> [Directive]: Reproduce every line of the part of the items that opens with the line containing "Open the Tools dropdown menu" and closes with the line containing "(1460, 626)", both ends included. Multiply each coordinate in the answers by 2.15 and round to whole numbers with halves rounded up, leaving all other text unchanged.

(Item-finding records)
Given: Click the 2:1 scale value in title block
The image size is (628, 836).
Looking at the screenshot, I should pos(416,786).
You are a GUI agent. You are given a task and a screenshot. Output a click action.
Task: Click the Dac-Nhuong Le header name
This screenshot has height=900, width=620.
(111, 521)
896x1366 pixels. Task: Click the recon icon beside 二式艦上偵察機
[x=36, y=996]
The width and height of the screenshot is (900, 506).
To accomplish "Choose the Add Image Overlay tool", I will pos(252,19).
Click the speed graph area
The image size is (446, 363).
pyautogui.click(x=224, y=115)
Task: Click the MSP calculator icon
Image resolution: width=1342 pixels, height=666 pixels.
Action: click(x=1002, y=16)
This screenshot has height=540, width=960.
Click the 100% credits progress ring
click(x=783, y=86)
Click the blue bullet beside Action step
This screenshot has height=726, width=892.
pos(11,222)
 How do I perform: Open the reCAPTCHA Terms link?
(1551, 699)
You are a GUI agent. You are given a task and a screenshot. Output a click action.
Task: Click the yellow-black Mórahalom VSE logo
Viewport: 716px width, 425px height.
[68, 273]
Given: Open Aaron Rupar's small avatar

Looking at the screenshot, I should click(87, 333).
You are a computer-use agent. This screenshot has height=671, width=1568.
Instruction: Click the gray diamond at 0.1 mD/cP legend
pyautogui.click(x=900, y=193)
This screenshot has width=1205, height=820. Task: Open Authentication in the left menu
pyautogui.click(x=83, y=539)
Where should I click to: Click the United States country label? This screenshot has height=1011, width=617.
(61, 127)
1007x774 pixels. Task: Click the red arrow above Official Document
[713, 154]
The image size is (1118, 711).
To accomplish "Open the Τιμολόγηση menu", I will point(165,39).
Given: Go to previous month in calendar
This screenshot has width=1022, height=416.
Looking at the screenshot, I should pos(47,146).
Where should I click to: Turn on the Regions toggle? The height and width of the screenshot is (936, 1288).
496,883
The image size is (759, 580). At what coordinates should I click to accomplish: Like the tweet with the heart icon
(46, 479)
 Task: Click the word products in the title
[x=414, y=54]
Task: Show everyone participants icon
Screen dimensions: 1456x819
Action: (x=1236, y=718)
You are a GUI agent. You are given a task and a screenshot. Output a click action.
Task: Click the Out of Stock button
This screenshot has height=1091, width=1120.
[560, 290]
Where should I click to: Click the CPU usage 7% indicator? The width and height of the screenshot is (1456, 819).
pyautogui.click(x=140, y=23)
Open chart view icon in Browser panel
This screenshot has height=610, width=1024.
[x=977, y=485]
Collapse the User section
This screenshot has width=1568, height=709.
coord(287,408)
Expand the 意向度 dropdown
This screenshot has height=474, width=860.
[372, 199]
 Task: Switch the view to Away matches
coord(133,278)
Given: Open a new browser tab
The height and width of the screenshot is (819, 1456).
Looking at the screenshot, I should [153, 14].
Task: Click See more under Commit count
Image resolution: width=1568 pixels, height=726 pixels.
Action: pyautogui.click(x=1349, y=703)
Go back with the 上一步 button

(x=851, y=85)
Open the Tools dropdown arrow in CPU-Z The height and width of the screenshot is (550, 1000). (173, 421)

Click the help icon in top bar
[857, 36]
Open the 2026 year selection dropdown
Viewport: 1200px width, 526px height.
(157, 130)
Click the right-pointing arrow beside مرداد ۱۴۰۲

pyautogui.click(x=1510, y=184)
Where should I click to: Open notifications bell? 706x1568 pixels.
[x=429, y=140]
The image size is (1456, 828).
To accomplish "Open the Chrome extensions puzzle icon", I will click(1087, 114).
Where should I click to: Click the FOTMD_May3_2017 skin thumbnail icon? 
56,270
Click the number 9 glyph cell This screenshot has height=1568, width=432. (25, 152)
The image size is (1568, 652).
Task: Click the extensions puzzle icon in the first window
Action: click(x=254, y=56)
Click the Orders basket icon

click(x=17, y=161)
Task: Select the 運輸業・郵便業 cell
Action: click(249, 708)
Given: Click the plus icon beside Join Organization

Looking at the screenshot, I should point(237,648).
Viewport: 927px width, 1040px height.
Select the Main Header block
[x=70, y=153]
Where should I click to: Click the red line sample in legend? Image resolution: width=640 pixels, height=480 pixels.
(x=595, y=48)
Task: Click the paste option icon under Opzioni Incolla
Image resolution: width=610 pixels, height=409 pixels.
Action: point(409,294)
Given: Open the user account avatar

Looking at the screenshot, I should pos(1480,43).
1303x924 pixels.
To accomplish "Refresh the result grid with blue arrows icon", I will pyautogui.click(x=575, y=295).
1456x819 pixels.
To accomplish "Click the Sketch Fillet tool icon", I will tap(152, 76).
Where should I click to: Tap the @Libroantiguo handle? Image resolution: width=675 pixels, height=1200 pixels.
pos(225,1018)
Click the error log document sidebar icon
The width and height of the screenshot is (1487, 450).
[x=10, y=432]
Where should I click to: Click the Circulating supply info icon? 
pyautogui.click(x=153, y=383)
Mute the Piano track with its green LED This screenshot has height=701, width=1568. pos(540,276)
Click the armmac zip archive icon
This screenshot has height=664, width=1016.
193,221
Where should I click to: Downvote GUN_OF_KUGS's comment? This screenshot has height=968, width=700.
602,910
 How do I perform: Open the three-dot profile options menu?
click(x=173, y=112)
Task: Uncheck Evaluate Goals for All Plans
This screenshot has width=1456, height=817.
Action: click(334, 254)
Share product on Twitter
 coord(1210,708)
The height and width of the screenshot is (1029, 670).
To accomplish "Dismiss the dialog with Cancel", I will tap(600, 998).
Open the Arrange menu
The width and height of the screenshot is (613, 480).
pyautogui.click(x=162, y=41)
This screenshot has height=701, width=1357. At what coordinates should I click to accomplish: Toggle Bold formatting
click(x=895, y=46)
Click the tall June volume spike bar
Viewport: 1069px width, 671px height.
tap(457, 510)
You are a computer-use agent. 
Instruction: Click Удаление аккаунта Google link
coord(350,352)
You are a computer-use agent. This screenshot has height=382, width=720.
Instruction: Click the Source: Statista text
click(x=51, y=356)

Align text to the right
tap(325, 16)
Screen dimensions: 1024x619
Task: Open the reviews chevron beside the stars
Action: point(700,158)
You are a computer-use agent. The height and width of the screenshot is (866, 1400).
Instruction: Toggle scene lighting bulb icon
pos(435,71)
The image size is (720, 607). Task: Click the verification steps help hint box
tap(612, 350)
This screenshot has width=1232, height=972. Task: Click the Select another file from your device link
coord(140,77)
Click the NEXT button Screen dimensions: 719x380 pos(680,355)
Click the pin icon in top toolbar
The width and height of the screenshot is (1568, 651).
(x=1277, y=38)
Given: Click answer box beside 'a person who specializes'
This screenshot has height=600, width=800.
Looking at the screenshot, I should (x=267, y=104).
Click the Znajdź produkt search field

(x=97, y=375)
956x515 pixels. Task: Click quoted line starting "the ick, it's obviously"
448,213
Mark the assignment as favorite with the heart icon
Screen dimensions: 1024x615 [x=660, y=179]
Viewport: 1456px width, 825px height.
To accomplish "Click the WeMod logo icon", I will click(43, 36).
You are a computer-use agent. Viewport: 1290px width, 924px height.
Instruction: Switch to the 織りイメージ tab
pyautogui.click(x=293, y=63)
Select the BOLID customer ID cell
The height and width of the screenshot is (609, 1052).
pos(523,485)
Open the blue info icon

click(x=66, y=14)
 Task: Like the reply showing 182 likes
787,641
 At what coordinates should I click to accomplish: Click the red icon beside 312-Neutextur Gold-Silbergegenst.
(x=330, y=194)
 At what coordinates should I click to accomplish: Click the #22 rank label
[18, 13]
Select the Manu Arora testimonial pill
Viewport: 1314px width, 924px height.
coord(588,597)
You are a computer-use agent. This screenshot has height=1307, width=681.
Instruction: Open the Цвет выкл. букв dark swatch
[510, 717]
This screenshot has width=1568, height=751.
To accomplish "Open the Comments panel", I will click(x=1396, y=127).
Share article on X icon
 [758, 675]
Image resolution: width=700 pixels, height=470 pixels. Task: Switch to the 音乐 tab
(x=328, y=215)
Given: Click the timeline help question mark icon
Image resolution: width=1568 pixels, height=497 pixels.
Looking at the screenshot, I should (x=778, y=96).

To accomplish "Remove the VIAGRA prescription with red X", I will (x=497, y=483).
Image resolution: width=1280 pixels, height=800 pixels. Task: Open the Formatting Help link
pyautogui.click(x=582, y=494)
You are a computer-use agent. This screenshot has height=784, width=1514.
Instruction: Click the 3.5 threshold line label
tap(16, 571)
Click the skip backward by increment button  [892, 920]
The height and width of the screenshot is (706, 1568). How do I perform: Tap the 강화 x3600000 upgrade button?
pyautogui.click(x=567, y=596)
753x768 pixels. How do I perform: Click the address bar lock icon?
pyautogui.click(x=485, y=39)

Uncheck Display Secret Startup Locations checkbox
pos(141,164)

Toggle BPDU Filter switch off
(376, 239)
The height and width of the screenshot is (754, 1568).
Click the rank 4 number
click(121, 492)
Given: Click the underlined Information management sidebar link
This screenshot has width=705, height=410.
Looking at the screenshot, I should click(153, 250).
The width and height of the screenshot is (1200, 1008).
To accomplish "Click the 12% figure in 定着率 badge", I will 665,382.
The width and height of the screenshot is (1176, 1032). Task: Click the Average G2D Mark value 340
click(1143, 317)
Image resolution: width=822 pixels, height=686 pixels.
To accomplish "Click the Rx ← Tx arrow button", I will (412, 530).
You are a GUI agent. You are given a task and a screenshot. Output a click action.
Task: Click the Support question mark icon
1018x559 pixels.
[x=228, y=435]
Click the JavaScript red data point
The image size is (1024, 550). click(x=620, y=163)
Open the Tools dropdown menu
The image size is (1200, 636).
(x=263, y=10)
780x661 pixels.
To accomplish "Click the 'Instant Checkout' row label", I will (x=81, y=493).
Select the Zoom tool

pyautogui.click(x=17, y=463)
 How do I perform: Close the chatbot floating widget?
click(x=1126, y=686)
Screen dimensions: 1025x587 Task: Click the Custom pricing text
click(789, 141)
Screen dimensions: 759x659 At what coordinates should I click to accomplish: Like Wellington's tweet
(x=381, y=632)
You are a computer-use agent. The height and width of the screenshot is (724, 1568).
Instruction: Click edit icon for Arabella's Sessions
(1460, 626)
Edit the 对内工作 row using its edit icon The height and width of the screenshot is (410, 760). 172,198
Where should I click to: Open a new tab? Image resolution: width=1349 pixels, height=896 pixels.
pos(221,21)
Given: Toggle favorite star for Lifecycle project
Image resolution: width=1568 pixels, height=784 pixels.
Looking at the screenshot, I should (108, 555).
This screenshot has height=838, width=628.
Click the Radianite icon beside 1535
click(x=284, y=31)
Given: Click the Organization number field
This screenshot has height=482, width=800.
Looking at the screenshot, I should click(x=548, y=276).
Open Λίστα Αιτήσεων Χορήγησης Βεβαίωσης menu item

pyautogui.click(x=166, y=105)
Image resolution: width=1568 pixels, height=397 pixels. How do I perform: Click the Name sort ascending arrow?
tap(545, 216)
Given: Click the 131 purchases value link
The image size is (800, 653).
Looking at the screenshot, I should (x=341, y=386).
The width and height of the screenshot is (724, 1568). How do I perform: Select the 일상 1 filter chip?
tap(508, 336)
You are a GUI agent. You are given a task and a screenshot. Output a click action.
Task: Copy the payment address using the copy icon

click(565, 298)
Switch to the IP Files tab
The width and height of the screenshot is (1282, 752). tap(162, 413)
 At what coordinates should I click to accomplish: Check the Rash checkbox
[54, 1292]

> [Correct answer]:
Open the Tools dropdown menu
The image size is (1200, 636).
(x=565, y=22)
780x661 pixels.
To accomplish "Click the 'Instant Checkout' row label", I will (x=174, y=1060).
Select the Zoom tool

pyautogui.click(x=37, y=995)
 How do I perform: Close the chatbot floating widget?
click(x=2421, y=1475)
Screen dimensions: 1025x587 Task: Click the Custom pricing text
click(1696, 303)
Screen dimensions: 759x659 At what coordinates should I click to accomplish: Like Wellington's tweet
(x=819, y=1359)
You are a computer-use agent. The height and width of the screenshot is (724, 1568).
Instruction: Click edit icon for Arabella's Sessions
(3139, 1346)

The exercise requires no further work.